Point 4# Negative SEO isn’t hard to spot
Negative SEO is often the cheapest of the cheap, while you may fear competitors blasting out lots of spam links they are also easier to spot and disavow. It is very unpleasant having them in a link profile and knowing they have been built with intention to harm, but then again, as someone who sees spam links all day long, there are just so, so many legitimate sites that have built spam links for their own sites that the damage done by negative SEO is still inconsequential compared to the damage done by link building done for a site’s perceived own benefit. In all sincerity a few well-written guest posts with keyword links would worry me just as much, and possibly more than a bunch of cheap spam links, as they are initially less obvious but if identified as artificial then potentially just as damaging.
Point 5# – Spam works
Sites with spammy links done in the name of positive SEO still rank well across many niches. Spam works, it worked before and it works now. I have witnessed directly the penalties and link profiles of sites that get a penalty for unnatural inbound links, build more spam links to replace the old ones and rank again in no time (though for how long is another matter). Most niches are still riddled with sites that rely on artificial links, so even if you do suffer from negative SEO, the perceived difference between your “negative” link profile and the “good” link profiles of other sites is typically far less than people imagine. A site undergoing negative SEO very likely has a link profile that is not much worse than their competitors and at the very least, if you do have an increase in spam links pointing to your site you are very likely not alone.
Point 6# – Manual Actions are different from what we think they are.
Here are a few facts about Google penalties that give some perspective on what they really represent. Firstly, take a look at the graph here:
http://www.google.com/intl/en/insidesearch/howsearchworks/fighting-spam.html which shows metrics on the different kinds of manual penalties Google gives out. The overwhelming number of penalties are actually for “pure spam”, the number of “unnatural links to a site“ penalties – which are what most people refer to when they say “Google penalty” – is insignificant compared to the “pure spam” ones, yet the emphasis in the SEO community is overwhelmingly on the “unnatural links to a site” penalty.
So pure spam penalties are hardly talked about yet they occur much more often. Why would this be? Well it’s just a theory, but with pure spam people who get this penalty are likely aware to some degree they’ve been engaging in pretty spammy practices anyway, for example cloaking, sneaky redirects and so on, tactics truly of yesteryear.
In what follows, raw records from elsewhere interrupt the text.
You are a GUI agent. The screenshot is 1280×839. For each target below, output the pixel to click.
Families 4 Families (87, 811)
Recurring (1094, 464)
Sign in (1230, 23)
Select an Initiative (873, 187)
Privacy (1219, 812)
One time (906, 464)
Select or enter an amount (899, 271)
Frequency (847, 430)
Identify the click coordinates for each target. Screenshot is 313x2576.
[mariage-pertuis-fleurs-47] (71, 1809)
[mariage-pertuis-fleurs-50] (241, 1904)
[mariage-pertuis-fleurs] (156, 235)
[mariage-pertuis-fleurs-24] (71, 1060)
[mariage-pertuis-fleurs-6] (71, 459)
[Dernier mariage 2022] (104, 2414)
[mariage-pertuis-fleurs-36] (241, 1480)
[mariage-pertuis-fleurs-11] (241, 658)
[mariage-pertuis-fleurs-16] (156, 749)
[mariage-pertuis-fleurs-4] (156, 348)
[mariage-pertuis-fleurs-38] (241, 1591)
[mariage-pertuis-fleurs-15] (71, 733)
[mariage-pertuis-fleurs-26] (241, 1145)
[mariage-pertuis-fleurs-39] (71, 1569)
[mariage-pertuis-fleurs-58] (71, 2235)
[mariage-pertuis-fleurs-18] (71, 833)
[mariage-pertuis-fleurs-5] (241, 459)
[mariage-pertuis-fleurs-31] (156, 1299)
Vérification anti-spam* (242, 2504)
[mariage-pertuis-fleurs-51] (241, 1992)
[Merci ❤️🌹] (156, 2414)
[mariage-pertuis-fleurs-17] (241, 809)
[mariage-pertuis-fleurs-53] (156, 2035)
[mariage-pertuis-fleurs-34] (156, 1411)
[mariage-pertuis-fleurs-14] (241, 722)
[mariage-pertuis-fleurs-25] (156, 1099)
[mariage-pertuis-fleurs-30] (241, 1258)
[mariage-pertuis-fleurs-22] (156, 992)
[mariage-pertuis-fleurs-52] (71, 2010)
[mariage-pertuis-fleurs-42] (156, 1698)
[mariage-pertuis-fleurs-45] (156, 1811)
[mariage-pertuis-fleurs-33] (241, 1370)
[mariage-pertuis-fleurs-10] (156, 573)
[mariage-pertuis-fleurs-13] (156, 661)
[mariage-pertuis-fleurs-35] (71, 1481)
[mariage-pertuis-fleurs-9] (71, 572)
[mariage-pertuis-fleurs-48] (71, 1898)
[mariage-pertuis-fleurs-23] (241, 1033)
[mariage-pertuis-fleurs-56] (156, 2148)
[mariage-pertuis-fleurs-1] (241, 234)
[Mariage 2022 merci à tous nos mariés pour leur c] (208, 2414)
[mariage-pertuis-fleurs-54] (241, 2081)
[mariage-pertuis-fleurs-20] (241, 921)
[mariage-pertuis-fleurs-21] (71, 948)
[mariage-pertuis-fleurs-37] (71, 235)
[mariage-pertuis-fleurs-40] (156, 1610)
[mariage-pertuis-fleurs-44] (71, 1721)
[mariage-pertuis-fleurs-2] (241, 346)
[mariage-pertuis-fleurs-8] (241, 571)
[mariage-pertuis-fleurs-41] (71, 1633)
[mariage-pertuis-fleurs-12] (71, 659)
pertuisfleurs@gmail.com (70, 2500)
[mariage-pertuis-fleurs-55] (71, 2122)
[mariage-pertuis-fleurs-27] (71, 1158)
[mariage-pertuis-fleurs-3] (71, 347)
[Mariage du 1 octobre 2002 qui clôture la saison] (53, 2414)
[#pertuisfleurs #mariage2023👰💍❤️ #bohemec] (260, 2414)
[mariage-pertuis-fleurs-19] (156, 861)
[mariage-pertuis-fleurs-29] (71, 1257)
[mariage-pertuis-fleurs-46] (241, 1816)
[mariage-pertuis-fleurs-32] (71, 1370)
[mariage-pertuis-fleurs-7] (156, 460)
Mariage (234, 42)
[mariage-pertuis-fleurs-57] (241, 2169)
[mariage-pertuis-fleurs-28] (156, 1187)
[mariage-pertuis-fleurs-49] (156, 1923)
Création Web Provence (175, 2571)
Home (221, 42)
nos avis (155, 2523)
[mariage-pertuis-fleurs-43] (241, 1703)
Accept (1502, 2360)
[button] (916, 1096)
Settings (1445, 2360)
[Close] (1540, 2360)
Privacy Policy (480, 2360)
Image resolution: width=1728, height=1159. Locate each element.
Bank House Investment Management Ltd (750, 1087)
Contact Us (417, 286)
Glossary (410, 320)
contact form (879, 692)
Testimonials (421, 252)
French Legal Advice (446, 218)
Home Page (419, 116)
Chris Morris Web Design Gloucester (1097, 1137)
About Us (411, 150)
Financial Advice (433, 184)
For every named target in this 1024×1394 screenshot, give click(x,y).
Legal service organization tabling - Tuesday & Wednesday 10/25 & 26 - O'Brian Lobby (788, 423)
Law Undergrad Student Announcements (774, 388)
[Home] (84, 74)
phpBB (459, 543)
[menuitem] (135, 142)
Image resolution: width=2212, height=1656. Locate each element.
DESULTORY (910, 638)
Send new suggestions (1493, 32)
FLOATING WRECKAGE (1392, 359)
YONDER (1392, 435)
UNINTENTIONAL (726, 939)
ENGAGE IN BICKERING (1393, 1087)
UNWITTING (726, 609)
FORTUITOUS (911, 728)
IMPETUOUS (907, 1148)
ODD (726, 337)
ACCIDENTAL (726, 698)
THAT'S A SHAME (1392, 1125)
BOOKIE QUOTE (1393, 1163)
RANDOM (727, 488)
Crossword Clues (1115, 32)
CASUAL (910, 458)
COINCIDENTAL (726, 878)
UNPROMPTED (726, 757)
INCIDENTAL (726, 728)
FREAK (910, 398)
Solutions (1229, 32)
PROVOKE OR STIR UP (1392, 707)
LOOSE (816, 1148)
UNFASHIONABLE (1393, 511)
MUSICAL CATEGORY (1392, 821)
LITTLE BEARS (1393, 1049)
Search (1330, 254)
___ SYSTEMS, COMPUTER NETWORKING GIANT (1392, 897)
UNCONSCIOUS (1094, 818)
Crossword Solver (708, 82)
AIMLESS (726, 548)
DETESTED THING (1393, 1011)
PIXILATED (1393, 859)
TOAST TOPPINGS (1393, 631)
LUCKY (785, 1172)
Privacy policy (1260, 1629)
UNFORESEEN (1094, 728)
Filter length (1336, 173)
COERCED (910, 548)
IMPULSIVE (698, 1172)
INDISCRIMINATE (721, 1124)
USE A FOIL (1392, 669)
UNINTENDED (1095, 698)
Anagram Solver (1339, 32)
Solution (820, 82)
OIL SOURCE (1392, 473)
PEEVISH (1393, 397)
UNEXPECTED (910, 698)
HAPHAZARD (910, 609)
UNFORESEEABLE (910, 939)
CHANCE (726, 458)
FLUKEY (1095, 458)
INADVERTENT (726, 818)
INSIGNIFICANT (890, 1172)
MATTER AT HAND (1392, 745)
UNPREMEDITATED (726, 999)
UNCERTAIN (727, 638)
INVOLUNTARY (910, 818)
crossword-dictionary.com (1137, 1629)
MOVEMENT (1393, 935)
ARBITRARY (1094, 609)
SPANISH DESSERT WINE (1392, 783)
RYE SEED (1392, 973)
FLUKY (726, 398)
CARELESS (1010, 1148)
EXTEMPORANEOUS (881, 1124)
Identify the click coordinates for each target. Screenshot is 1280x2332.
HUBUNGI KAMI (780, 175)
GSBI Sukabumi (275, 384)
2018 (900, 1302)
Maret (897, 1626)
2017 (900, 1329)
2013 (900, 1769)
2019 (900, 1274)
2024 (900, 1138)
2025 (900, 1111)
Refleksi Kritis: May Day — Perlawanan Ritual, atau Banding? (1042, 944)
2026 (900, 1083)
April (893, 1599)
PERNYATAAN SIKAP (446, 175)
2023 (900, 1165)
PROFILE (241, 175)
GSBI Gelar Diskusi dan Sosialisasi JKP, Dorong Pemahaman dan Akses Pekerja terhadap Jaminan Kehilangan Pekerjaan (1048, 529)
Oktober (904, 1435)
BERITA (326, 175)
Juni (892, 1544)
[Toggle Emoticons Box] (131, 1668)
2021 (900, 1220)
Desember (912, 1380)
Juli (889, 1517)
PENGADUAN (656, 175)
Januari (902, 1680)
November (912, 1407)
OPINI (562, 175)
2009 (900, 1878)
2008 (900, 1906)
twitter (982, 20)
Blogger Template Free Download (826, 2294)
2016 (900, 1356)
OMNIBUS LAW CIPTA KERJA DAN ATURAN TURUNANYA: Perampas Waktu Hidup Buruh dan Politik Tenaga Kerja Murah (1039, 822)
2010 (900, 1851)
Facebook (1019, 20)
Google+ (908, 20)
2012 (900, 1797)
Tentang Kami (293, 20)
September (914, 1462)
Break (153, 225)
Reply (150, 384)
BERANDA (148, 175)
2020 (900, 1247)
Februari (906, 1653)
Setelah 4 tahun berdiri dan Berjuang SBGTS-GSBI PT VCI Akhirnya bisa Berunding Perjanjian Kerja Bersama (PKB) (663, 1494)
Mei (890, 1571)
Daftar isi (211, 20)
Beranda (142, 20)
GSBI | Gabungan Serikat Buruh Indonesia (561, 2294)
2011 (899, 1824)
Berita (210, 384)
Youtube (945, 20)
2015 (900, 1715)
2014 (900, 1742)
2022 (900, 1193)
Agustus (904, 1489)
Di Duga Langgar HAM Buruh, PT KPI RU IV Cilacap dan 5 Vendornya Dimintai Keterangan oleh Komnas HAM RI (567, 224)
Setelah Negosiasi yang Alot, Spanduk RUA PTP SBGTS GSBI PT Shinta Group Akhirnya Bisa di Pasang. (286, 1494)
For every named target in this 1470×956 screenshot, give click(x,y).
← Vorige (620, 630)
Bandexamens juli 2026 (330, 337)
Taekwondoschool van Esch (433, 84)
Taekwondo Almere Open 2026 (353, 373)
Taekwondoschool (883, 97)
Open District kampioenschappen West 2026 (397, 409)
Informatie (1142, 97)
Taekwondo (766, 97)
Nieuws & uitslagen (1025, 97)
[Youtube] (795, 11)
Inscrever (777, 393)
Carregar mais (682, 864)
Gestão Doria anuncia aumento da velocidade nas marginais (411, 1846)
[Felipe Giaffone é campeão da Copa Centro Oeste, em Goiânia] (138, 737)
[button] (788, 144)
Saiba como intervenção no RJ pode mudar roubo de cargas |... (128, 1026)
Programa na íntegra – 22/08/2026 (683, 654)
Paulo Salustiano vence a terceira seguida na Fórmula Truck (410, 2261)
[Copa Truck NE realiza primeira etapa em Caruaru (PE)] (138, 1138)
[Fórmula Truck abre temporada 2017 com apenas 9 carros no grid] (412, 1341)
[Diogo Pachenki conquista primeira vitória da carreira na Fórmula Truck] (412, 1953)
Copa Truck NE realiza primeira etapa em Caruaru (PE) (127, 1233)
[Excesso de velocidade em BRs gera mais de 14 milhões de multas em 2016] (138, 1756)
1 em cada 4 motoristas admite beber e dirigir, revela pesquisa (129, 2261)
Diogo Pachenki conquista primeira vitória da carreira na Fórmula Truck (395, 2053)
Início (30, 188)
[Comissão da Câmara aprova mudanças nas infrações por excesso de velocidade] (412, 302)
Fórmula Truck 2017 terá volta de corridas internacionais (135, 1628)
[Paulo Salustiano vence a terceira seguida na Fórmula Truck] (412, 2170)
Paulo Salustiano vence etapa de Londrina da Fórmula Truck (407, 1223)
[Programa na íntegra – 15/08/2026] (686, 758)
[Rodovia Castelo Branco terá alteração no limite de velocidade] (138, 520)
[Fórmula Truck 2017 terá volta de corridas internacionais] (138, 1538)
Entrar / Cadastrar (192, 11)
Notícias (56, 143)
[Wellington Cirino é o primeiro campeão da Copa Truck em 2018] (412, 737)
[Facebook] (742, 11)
With the unnatural links penalty however, many people believe that links being built to their site are “SEO” or a somehow legitimate practice, so the reaction caused by the unnatural links to a site penalty represents more of a threat, as mentioned above even more so when the intention is to harm. But as far as actual numbers go, “pure spam” penalties are far more common, so again the emotional response to a the collective fear of a penalty is possibly inconsistent with how things really are.
In the above link also, you’ll see that Google has been sending penalty messages since 2007, we all talk about Penguin and Panda and the dramatic changes in modern SEO, but the process of change has been quite gradual, there are penalty recovery stories going back seven years, check out this classic one for example:
reads as though it could’ve been written a month ago until you check the seven-year-old date stamp, also the various -30, -50, -100, and total ban penalties listed here for example:
the links that caused these older penalties were then perceived as positive SEO, although they still regularly caused penalties just there wasn’t the actual message from Google which carries so much authority. All spam links have a time limit to them, sometimes they work for years sometimes for days, but they all fail sooner or later. From the negative SEO outlook then, anyone who builds artificial links to harm is engaging in something which ultimately is a waste of time.
Getting a message from Google saying you are penalized has a pronounced psychological effect because of the perceived authority behind it, and similarly every SEO firm under the sun seems to be proclaiming how “old practices” don’t work anymore and how much “SEO has changed”. Well yes they have, but many pundits who denounce the old ways were also behind them, and in denouncing them they are tagging along by reacting to those authoritative penalty messages from Google. And while the fear of penalties has skyrocketed, it may even be that the fear of the penalty sometimes exceeds the effect itself. As Google endeavors to change behavior by discouraging practices that meddle with its algorithms and possibly lose it money, it also unwittingly highlights how far their own spam deterrent system has yet to evolve.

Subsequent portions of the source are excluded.